DATA RECORDS:
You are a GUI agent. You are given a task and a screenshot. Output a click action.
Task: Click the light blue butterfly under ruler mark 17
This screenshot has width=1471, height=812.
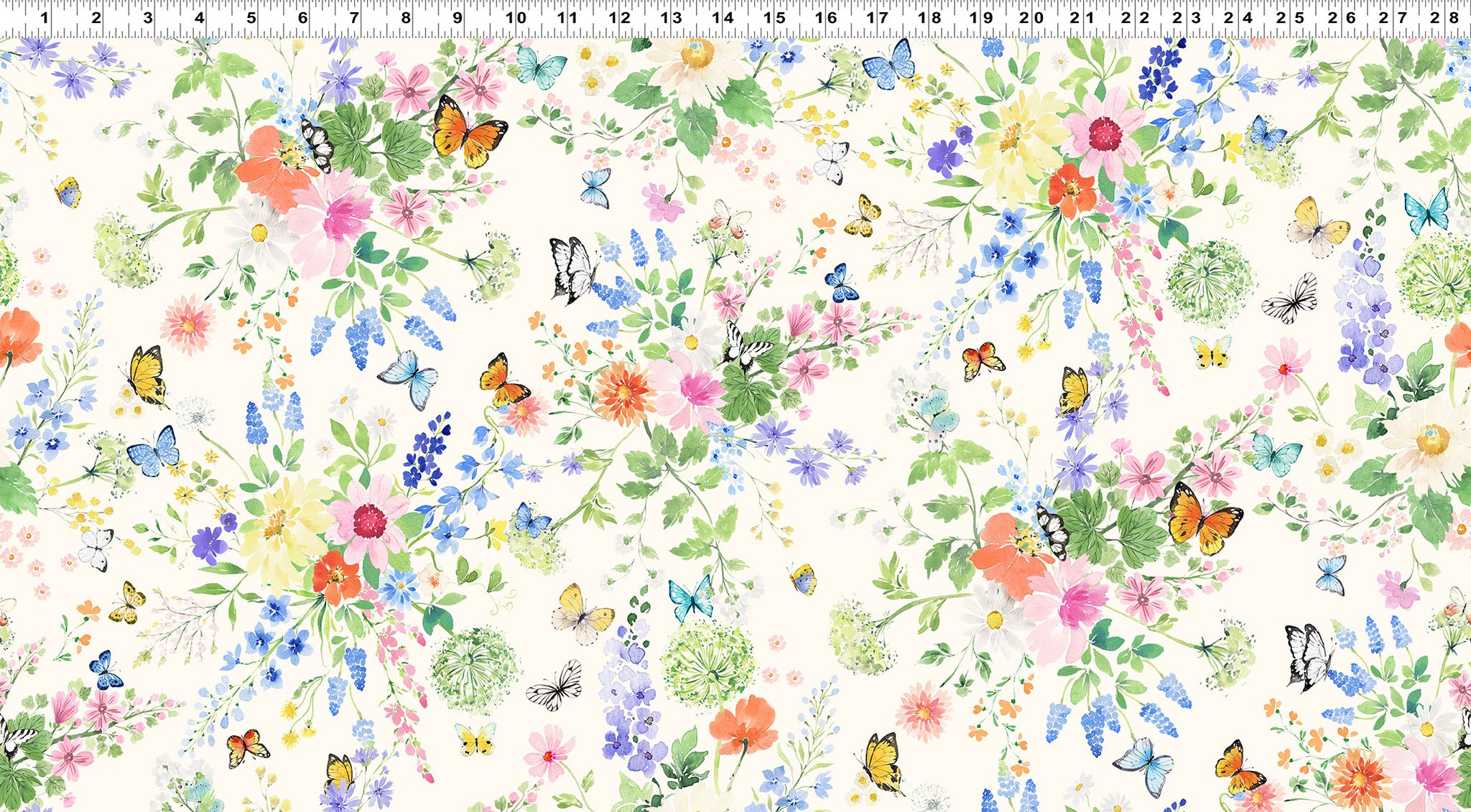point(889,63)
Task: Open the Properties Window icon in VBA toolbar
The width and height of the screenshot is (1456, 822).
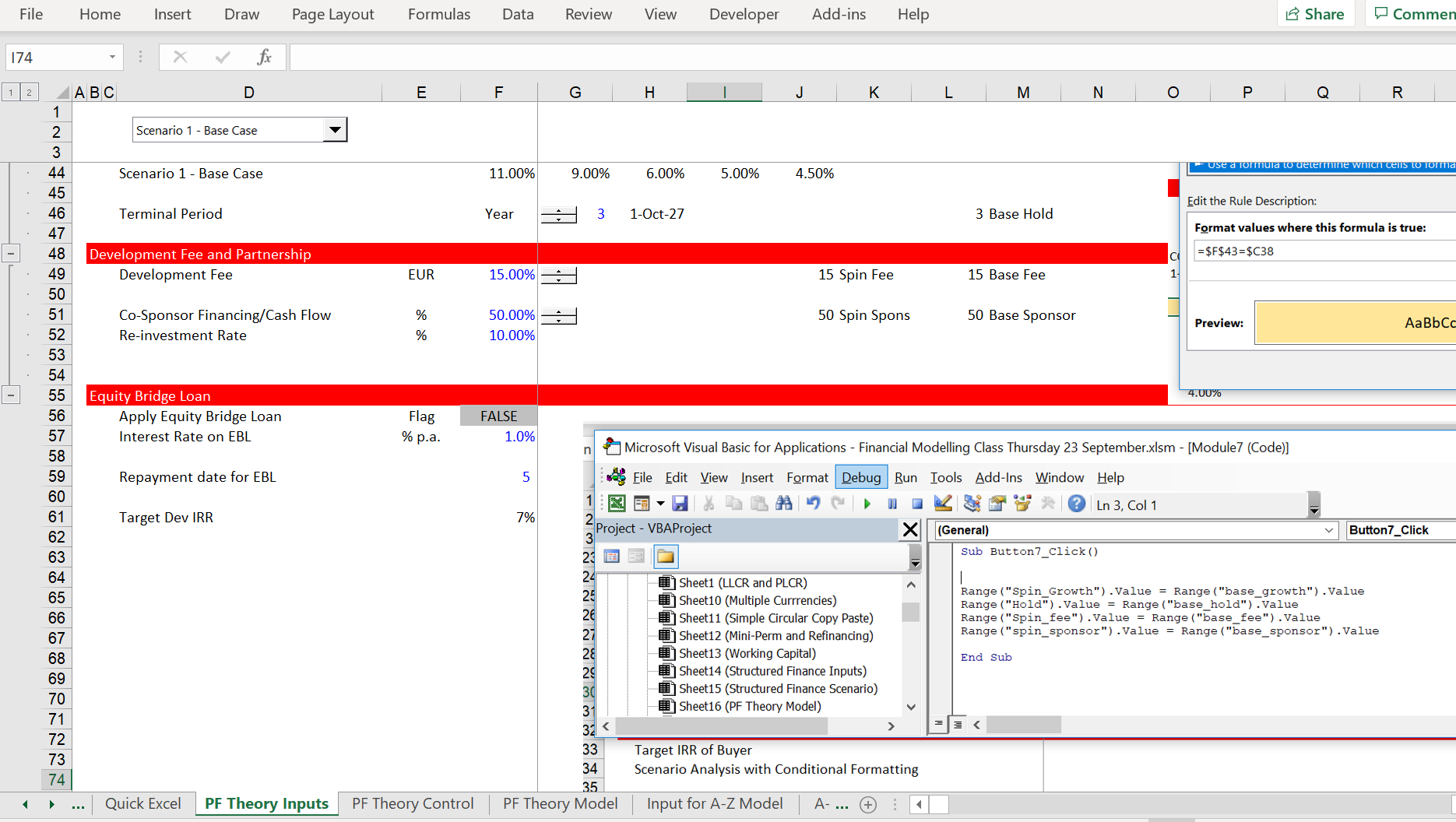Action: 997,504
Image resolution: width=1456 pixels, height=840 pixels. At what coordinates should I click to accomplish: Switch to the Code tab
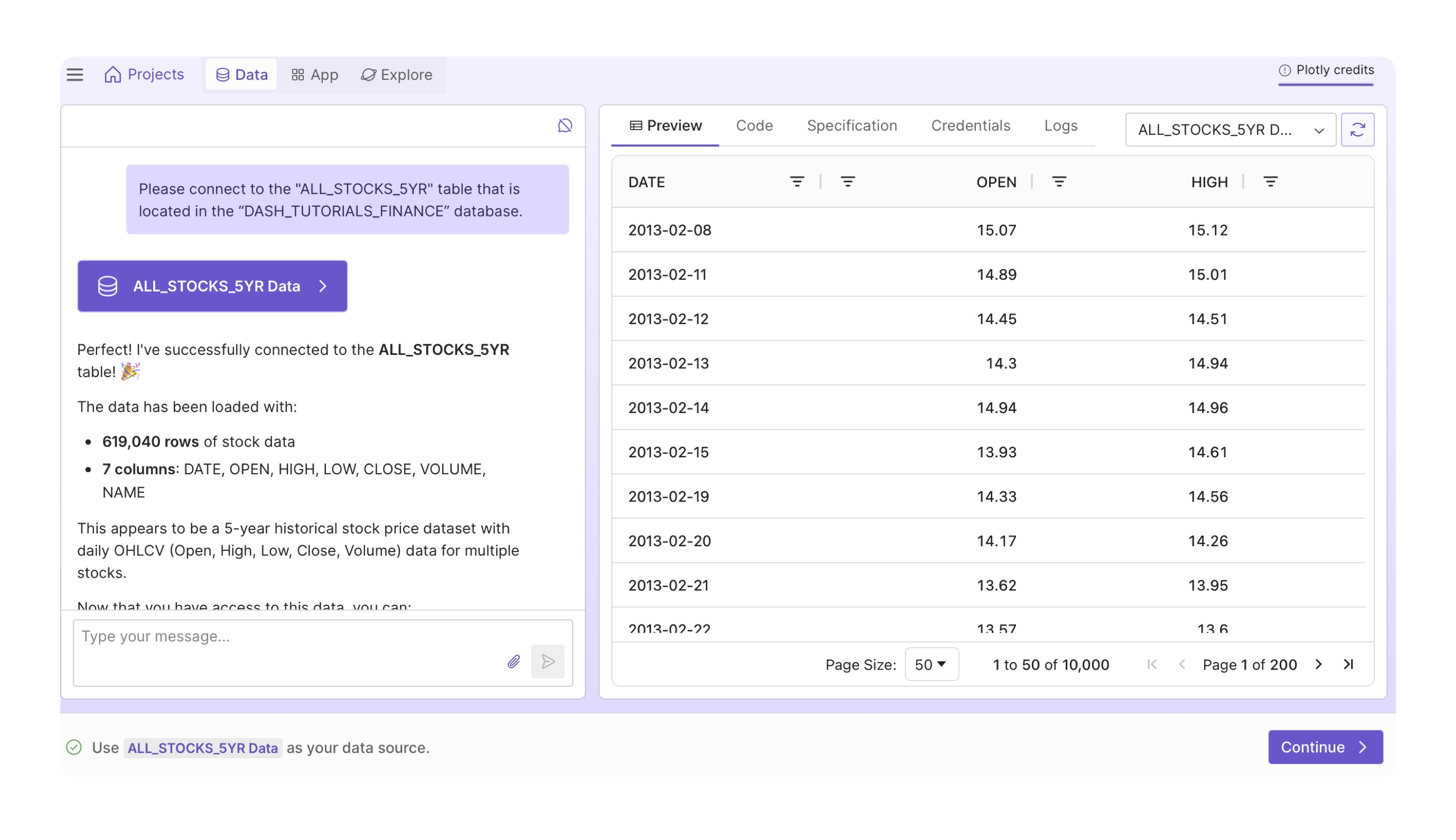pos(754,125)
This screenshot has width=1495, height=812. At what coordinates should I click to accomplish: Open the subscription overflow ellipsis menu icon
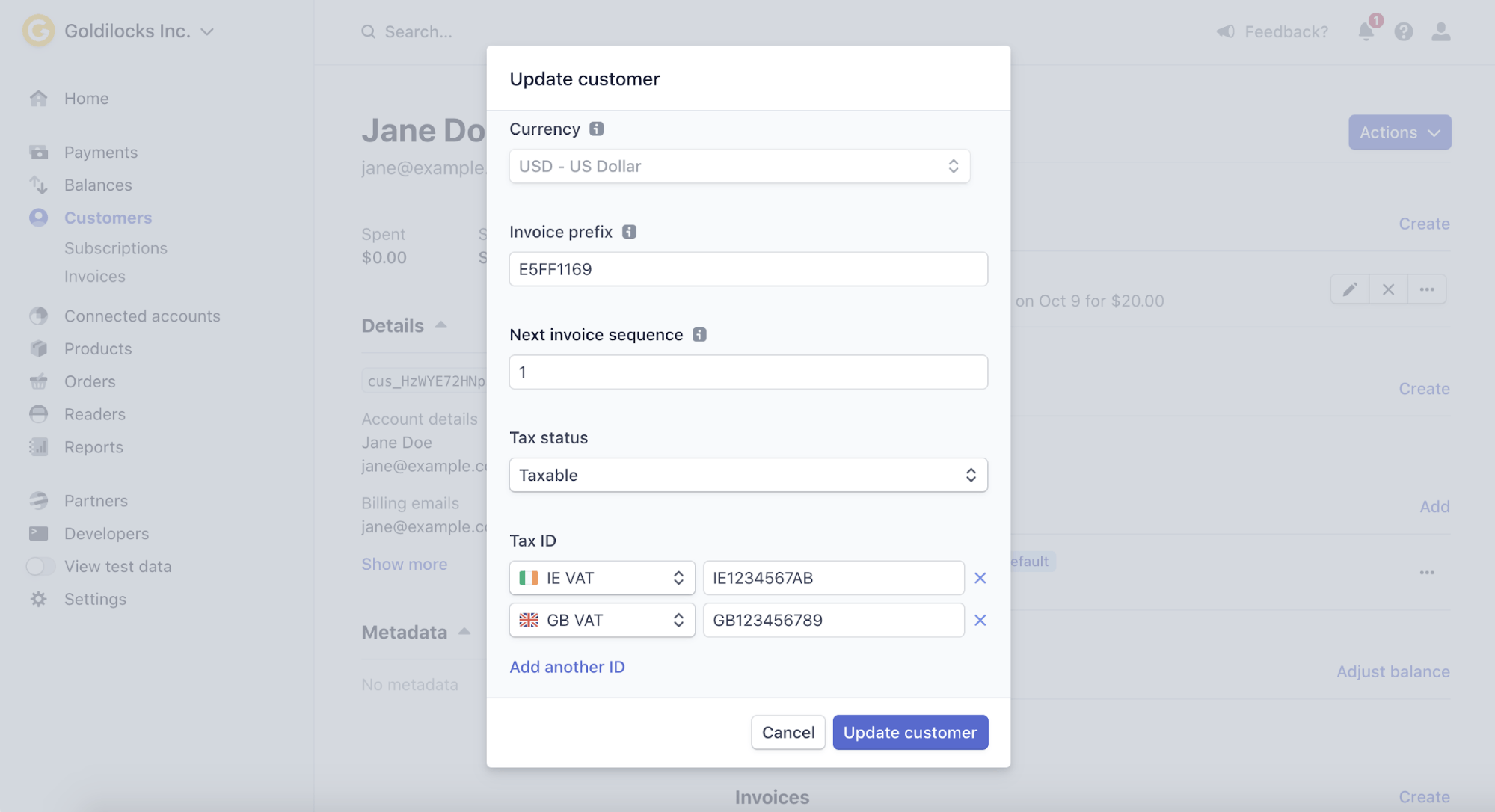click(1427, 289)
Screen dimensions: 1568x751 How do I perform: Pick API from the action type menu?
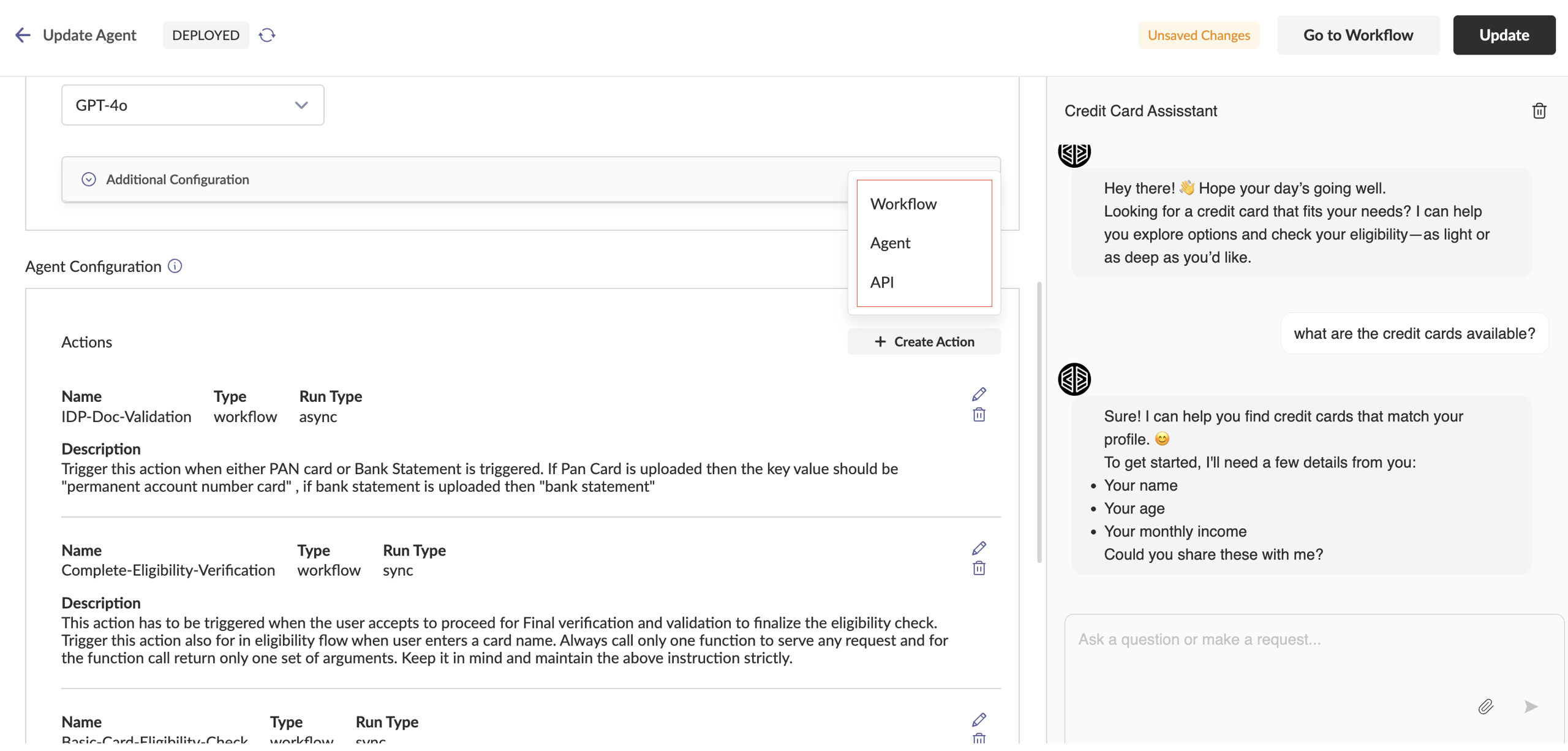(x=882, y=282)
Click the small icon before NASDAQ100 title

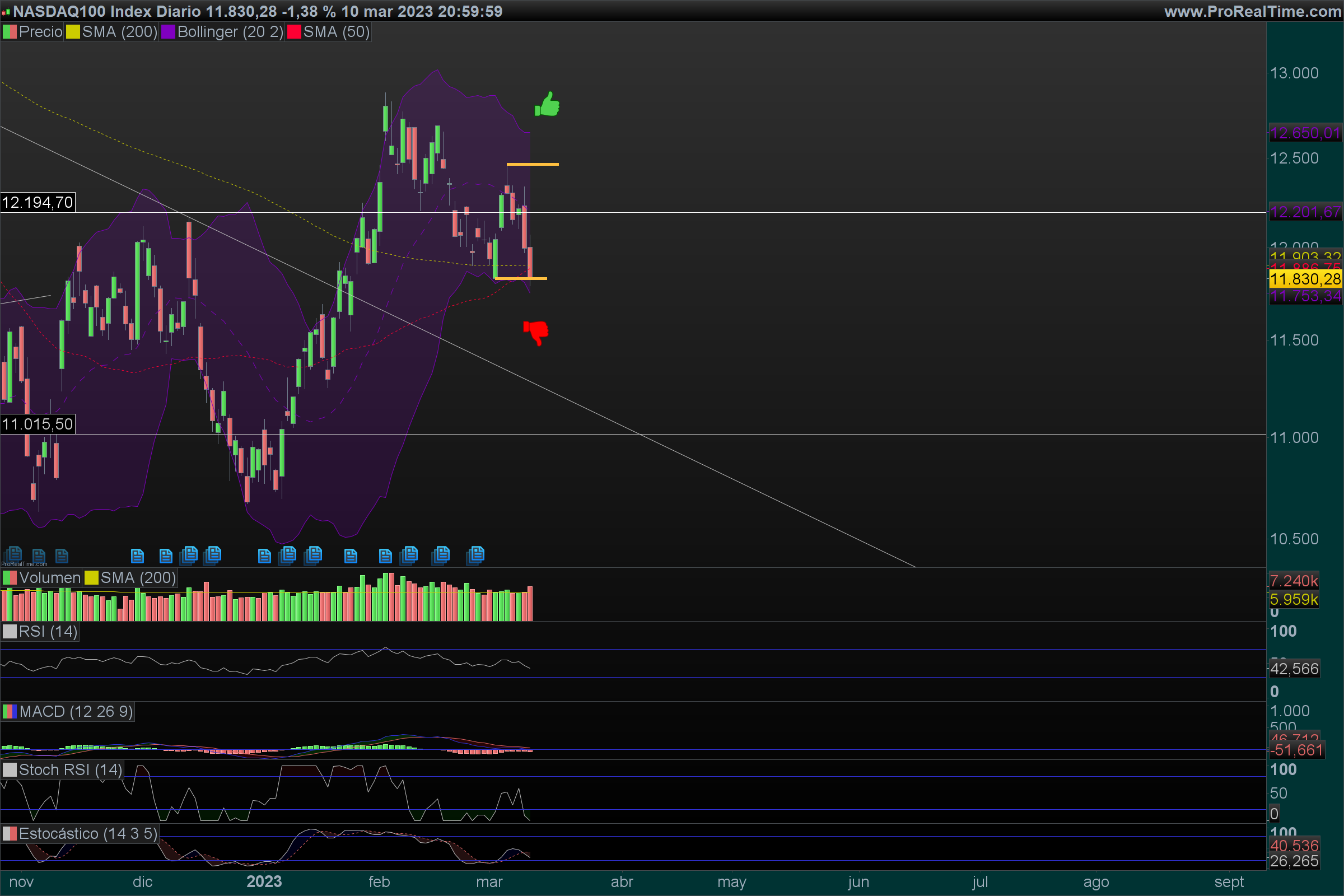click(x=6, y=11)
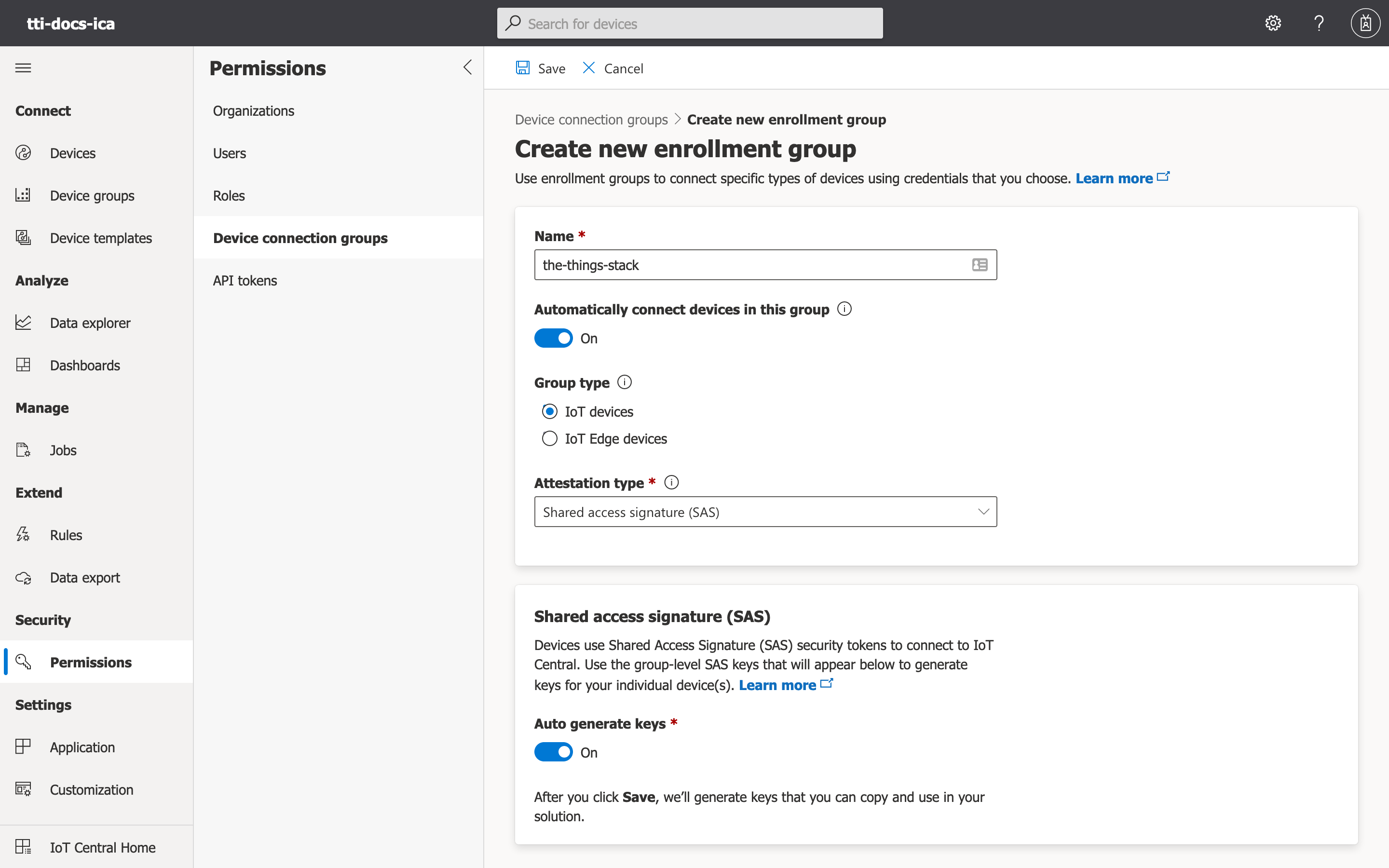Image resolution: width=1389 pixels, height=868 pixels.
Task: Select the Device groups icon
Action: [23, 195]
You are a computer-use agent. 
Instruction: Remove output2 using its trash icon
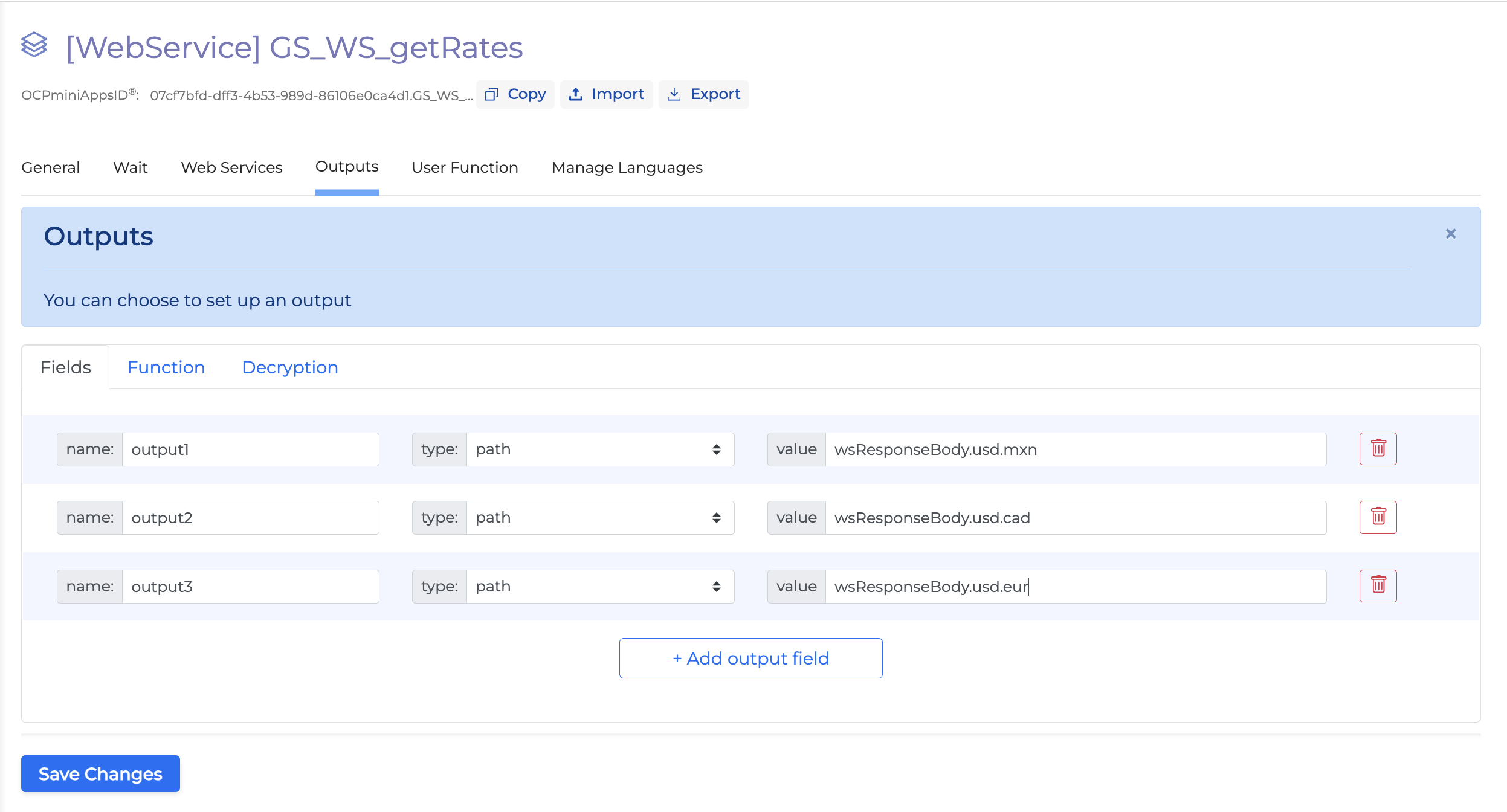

INSTRUCTIONS FOR THE TASK: Could you copy each line in the listing above that includes the word "agent"?

RESPONSE BOX:
You are a GUI agent. You are given a task and a screenshot. Output a click action.
You are a computer-use agent. 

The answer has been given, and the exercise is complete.